10. No Release of Collateral. Borrowers and Guarantors further acknowledge and agree that neither this Amendment nor the Amended & Restated Credit Agreement shall in any way occasion a release of any collateral held by Administrative Agent as security to or for the Loans, and that all collateral held by Administrative Agent as security to or for the Loans shall continue to secure the Loans.
11. Strict Compliance. Except as expressly modified hereby, Borrowers and Guarantors are hereby notified that Administrative Agent, the Issuing Bank and the Lenders demand that Borrowers and Guarantors strictly comply with the terms of this Amendment, the Amended & Restated Credit Agreement and the other Loan Documents, in each case, as amended hereby. This notice evidences the intent of Administrative Agent, the Issuing Bank and the Lenders to rely on the exact terms of this Amendment and the Amended & Restated Credit Agreement and the other Loan Documents, in each case, as amended hereby.
12. Counterparts.
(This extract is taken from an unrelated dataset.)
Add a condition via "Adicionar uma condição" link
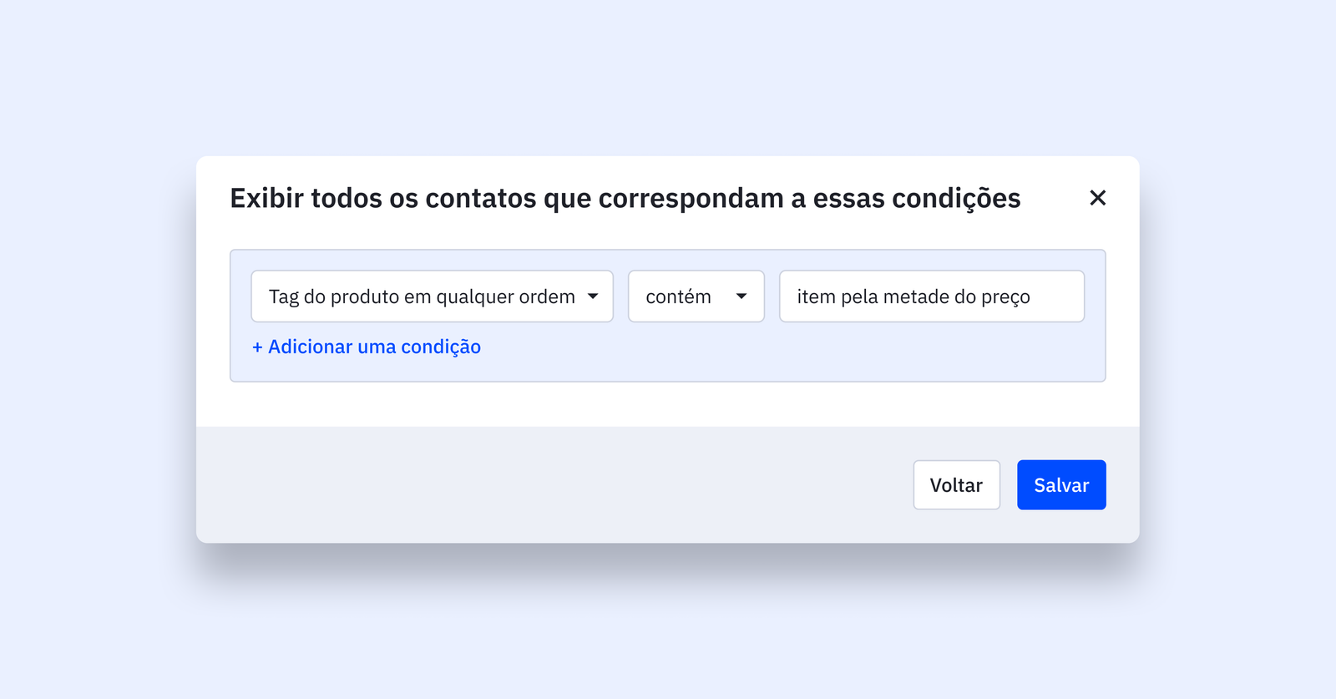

This Amendment may be executed in one or more counterparts, each of which shall be deemed an original hereof and submissible into evidence and all of which together shall constitute one instrument.
13. Headings. The headings of the paragraphs and other provisions hereof are provided for convenience only and shall not in any way affect the meaning or construction of any provision of this Amendment.
14. Successors and Assigns. This Amendment shall be binding upon and inure to the benefit of Borrowers, Guarantors, Administrative Agent, Lenders, Issuing Bank and their respective heirs, successors and assigns, whether voluntary by act of the parties or involuntary by operation of law.
(Signatures on following page)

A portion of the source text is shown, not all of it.